Wehner goes on to say:
Four decades-plus in power have been more than enough. It is time for the Butcher of Tripoli to leave the stage. Whether that exit is accomplished by means of exile or cruise missile or hangman’s noose is irrelevant. In this instance justice may be delayed. But it need not be denied.
These statements represent classic neoconservative thinking and demonstrate clearly the arrogance of neoconservatisms dogma of American exceptionalism.
First off, the United States has not gone to war against the Libyan regime; the international community, through the United Nations, has taken steps to protect the civilian population of Libya from being killed by Gaddafi’s forces and the United States has had a part to play in that role. There is a vast difference. Even President Obama in his speech last night at the National Defense University in Washington took care not use the word ‘war’ but, rather, referred to US action in Libya simply as ‘American military involvement’.
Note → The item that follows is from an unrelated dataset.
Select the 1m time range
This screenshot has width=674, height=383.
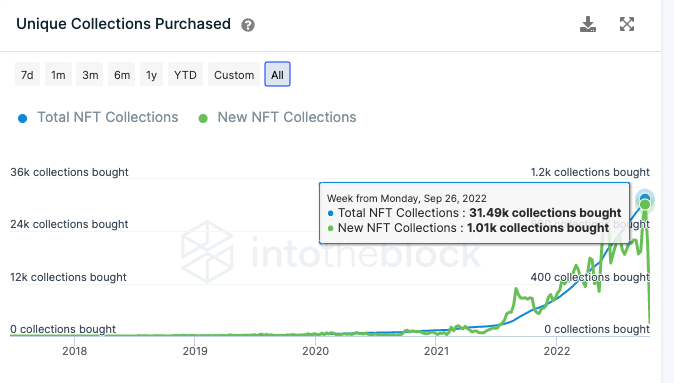point(58,74)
Secondly, contrary to Wehner’s opinion, it is not up to the United States ‘to decide whether or not to allow Gaddafi to stay in power’; it is entirely up to the Libyan people.
With regard to the neoconservative’s notion of ‘justice’, this too is adequately displayed in Wehner’s rhetoric. The kind of ‘justice’ Wehner talks of is not justice; it is violent revenge, exactly the kind of violent revenge that Wehner is accusing Gaddafi of in the first place.
Gaddafi has committed warcrimes and the only proper course of action, if he is not killed in action, would be for him to be arrested for his crimes and tried at the International Criminal Court in Hague. If he is then found guilty, the court would provide the appropriate punishment. This then would show to other totalitarian dictators that the world will not tolerate them abusing their peoples and that when they depart from power either forcibly by revolt or by other means, they too will be arrested and, if found guilty, punished for their crimes. Exile should not be an option for these people except, of course, if it is in a prison after having been found guilty of warcrimes.